AIG: Ex-leader plundered retirement plan

? The former top executive of American International Group Inc. plundered an AIG retirement program of billions of dollars because he was angry at being forced out of the company, a lawyer for AIG told jurors Monday at the start of a civil trial.

Attorney Theodore Wells told the jury in Manhattan that former AIG Chief Executive Officer Maurice “Hank” Greenberg improperly took $4.3 billion in stock from the company in 2005, after he was ousted by the company amid investigations of accounting irregularities.

“Hank Greenberg was mad. He was angry,” Wells said in U.S. District Court of the emotional state of the man who, over a 35-year-career, built AIG from a small company into the world’s largest insurance provider. He said the saga is a story of “anger, betrayal and cover-up.”

Wells said that Greenberg, within weeks of being forced out in mid-2005, gave the go-ahead for tens of millions shares to be sold from a trust fund.
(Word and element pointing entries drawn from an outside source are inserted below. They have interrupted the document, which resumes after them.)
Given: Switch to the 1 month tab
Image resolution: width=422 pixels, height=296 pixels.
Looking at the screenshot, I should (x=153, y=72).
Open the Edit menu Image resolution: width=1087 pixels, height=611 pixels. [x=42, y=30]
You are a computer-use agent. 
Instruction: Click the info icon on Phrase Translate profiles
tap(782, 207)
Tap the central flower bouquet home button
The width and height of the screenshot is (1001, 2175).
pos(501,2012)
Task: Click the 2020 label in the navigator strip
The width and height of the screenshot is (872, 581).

The fund was set up decades ago to provide incentive bonuses to a select group of AIG management and highly compensated employees that they would receive upon their retirement.

Wells showed the jury several clips of Greenberg speaking on videotape about the responsibilities of the trust fund. He called it Greenberg’s “videotaped confession.”

Wells asked the jury to award AIG $4.276 billion and 185 million AIG shares.